O que a diligência não cobre
Diligência técnica reduz risco de execução e nada faz contra escopo mal definido. Fornecedor tecnicamente competente entrega o produto errado com a mesma facilidade que qualquer outro quando o escopo não foi acordado com precisão suficiente para distinguir mudança de requisito de erro de execução. Os dois trabalhos são independentes, e nenhum dispensa o outro.
Há também o custo da própria análise, que nem toda empresa contratante absorve internamente, por falta de alguém com repertório técnico e agenda disponível para conduzi-la. Para contrato pequeno e de curto prazo, esse custo raramente se justifica, e existe um arranjo mais barato com efeito parecido: escopo curto, revisão intermediária antes do desembolso total e nenhuma cláusula de exclusividade até o fornecedor mostrar consistência em entregas menores. A diligência completa fica reservada aos contratos em que o custo de errar na escolha supera com folga o custo de investigar antes.
Como testar a portabilidade antes de assinar
O ponto mais ignorado numa negociação é a propriedade do repositório depois que o contrato termina. Fornecedor que mantém o código em conta própria cria uma dependência que só se torna visível no momento em que o cliente decide trocar, e por isso o contrato precisa dizer de quem é o repositório, quando o acesso é transferido e em que estado a documentação é entregue. Quando o modelo é alocação de equipe, o arranjo mais simples é o desenvolvimento acontecer desde o início na infraestrutura e no repositório do próprio cliente. O mesmo vale para a infraestrutura como código: se os scripts de provisionamento, as chaves de acesso e o desenho da arquitetura vivem apenas na estrutura do fornecedor, a portabilidade prometida em cláusula existe só no papel, a mesma exigência de arquitetura documentada que aplicamos na frente de Desenvolvimento Full-Stack.

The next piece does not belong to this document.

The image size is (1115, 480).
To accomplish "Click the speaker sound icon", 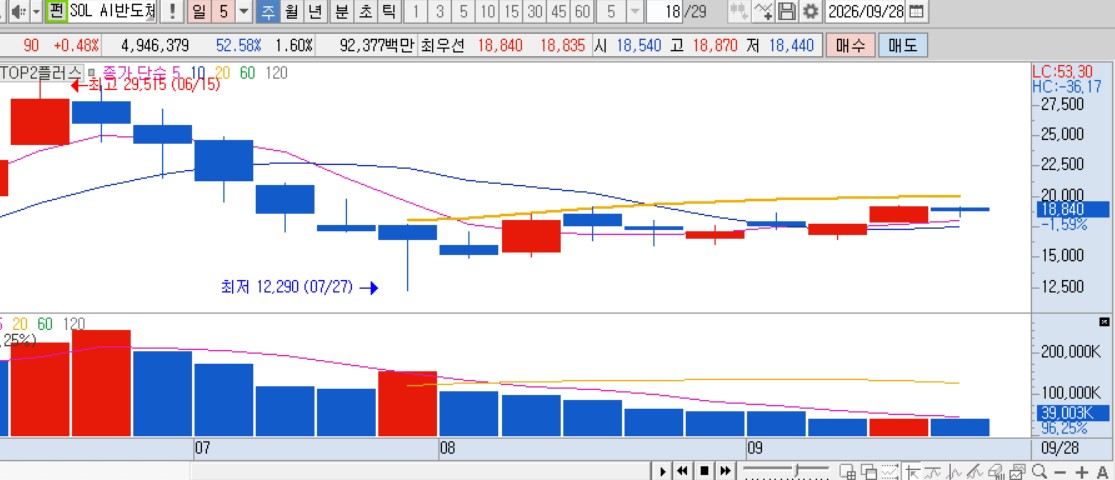I will [20, 11].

O teste prático é pedir para ver como ficou a transição num projeto anterior já encerrado. Quem tem acesso ao repositório hoje, se a documentação de arquitetura existe fora da cabeça de quem escreveu o código, e quanto tempo uma equipe nova levou para fazer o primeiro deploy sozinha depois do fim do contrato original. Fornecedor que já passou por essa transição responde com datas, nomes e detalhes verificáveis. Quem nunca entregou de fato o que construiu responde no condicional, e a diferença entre as duas respostas é audível na primeira reunião.